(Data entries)
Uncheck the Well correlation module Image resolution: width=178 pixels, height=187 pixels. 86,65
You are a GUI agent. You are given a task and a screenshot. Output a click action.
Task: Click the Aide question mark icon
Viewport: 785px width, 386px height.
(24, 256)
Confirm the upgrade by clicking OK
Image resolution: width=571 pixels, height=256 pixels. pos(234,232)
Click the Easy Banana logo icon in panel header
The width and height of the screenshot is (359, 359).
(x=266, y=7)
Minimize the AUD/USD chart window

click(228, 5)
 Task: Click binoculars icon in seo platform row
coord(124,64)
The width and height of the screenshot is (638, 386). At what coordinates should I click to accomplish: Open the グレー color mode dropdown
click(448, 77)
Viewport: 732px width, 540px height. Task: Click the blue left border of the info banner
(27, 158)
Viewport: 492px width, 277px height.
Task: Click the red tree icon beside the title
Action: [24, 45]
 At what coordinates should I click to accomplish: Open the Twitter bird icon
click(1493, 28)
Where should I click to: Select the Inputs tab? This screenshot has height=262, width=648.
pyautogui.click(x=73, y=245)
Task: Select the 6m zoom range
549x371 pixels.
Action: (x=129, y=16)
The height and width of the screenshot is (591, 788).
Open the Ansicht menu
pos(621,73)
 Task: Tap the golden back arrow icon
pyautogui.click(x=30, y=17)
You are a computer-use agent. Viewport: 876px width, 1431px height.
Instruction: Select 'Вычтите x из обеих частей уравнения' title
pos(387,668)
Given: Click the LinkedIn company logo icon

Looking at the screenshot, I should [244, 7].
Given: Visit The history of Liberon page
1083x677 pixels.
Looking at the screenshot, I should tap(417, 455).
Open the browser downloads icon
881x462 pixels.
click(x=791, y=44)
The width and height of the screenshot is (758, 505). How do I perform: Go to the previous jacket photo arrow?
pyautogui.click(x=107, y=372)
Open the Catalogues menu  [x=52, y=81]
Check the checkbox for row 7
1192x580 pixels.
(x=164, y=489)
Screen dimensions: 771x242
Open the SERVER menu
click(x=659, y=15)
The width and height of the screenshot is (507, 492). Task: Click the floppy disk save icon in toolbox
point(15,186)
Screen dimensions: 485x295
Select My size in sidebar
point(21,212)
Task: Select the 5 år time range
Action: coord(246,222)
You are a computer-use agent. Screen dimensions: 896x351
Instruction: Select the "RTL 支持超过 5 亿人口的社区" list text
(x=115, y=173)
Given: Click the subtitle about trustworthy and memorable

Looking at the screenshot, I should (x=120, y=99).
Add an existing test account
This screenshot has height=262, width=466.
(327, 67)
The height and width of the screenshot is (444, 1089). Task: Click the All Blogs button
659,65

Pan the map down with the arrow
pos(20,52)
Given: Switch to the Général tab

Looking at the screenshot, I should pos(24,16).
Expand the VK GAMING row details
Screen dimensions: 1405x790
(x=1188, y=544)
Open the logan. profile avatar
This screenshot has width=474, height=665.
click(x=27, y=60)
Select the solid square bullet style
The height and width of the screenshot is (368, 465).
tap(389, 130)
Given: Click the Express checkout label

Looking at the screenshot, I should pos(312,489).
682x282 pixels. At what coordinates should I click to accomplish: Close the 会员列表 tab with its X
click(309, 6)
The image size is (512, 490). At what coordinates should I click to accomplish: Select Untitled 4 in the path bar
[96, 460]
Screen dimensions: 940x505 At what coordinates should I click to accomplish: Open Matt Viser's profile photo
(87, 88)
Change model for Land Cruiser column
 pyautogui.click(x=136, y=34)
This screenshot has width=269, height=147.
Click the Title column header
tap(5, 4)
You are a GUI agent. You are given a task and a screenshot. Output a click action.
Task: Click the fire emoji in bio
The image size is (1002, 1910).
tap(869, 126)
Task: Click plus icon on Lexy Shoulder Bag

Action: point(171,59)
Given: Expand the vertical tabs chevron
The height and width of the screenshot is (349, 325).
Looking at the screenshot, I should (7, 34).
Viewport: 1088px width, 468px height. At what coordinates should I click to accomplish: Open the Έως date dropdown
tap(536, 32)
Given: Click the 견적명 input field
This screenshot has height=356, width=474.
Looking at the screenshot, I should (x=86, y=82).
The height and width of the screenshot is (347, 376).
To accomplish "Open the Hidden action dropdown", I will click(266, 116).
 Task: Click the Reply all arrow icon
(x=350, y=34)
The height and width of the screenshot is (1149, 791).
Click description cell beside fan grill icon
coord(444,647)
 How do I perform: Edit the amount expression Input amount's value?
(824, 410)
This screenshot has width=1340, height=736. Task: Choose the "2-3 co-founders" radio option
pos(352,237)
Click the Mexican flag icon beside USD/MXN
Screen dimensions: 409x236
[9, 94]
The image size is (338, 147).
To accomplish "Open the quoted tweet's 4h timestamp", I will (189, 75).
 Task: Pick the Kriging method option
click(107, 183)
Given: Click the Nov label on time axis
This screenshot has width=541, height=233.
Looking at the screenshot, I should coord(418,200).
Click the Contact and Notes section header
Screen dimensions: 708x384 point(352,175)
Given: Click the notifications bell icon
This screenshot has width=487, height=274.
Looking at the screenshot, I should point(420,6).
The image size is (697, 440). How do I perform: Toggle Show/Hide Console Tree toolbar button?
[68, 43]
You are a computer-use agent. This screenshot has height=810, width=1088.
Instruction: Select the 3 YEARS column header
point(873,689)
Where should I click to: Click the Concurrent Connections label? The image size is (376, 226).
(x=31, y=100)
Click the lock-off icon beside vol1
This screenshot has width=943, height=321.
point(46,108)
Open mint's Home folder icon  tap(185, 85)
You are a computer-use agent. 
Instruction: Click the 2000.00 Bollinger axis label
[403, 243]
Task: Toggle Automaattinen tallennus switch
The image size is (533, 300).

**Task directions**
Above are the records; print exactly the lines from the line with "Open the Catalogues" to the line with "Expand the VK GAMING row details", including both, and nothing else.

**Answer to this problem**
Open the Catalogues menu  [x=52, y=81]
Check the checkbox for row 7
1192x580 pixels.
(x=164, y=489)
Screen dimensions: 771x242
Open the SERVER menu
click(x=659, y=15)
The width and height of the screenshot is (507, 492). Task: Click the floppy disk save icon in toolbox
point(15,186)
Screen dimensions: 485x295
Select My size in sidebar
point(21,212)
Task: Select the 5 år time range
Action: coord(246,222)
You are a computer-use agent. Screen dimensions: 896x351
Instruction: Select the "RTL 支持超过 5 亿人口的社区" list text
(x=115, y=173)
Given: Click the subtitle about trustworthy and memorable

Looking at the screenshot, I should (x=120, y=99).
Add an existing test account
This screenshot has height=262, width=466.
(327, 67)
The height and width of the screenshot is (444, 1089). Task: Click the All Blogs button
659,65

Pan the map down with the arrow
pos(20,52)
Given: Switch to the Général tab

Looking at the screenshot, I should pos(24,16).
Expand the VK GAMING row details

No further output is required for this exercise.